### Given passage
________________________

So here we are, at the “Have you tried turning it off and turning it back on again?” part of the Schwarber reconstruction.
Sending Schwarber to Iowa is the equivalent of rebooting him. He’ll have a chance to get back into a groove against inferior pitching, in a league where winning doesn’t matter, and in the relative quiet of a state where only Moonlight Graham and Yasiel Puig have ever had a good time. If Schwarber’s timing or mechanics or even his confidence is off, playing every day in Iowa will give him a chance to fix the problem without hurting the Cubs, who are 1.5 games back of Milwaukee in the NL Central.

________________________

### Items
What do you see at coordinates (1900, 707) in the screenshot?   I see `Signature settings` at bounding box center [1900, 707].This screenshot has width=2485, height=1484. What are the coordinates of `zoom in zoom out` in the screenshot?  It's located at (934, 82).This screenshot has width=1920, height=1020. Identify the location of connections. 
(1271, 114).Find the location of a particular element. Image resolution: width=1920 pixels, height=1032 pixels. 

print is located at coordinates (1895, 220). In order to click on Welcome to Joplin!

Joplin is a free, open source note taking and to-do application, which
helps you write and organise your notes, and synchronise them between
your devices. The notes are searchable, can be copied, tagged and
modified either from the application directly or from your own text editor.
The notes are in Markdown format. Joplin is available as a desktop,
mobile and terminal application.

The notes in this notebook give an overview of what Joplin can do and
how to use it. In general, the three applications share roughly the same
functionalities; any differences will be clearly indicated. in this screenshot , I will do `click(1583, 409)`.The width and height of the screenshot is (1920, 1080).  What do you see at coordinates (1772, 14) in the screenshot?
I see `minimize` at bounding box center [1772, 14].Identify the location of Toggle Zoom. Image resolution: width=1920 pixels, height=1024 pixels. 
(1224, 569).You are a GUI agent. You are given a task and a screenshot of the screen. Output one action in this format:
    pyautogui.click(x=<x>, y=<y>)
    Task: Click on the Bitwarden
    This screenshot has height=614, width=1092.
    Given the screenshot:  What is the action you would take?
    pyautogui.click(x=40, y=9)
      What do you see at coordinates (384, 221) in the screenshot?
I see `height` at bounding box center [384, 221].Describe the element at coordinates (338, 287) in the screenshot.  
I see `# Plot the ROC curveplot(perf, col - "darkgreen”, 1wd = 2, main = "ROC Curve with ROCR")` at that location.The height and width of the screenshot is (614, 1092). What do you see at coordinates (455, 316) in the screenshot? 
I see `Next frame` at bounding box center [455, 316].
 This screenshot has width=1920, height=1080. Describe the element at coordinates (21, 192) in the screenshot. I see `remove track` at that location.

________________________

### To be done
a) In the passage about Schwarber, how many games back of Milwaukee are the Cubs in the NL Central?
b) Do these statements agree with the passage about Schwarber? Answer yes or no for each and quote the deciding words. (i) Schwarber is being sent to Iowa. (ii) The Cubs lead the NL Central. (iii) Winning matters a great deal in the league Schwarber is joining.
c) Please carry on the passage about Schwarber from its last sentence.

### Results for the exercise
a) 1.5 games

b)
(i) Yes: "Sending Schwarber to Iowa is the equivalent of rebooting him."
(ii) No: "who are 1.5 games back of Milwaukee in the NL Central"
(iii) No: "in a league where winning doesn’t matter"

c)
Still, it’s shocking. Schwarber was very good as a rookie in 2015: a 130 OPS+ in 273 plate appearances at age 22. Since 2001, there have been 27 seasons in which a player aged 22 or younger posted a 130 OPS+ or better in at least 200 PA. Mike Trout shows up on that list three times, and Bryce Harper, Albert Pujols, The Mighty Giancarlo Stanton, and Carlos Correa all show up twice. Assuming that the book’s still out on Schwarber and Maikel Franco, the worst player on the list is probably Austin Kearns, who still had a 12-year big league career. Then, Schwarber became the Millennial Kirk Gibson by hitting .412 on one leg in the World Series after he’d missed the previous six months with a torn ACL, the result of a gruesome outfield collision with Dexter Fowler.
It’s a little weird to say this about a player whose young career has already produced so much intrigue, but both the causes and long-term effects of Schwarber’s slump might not be as dramatic as many have feared.
Here is a selection of Schwarber’s 2015 and 2017 stats, all from FanGraphs.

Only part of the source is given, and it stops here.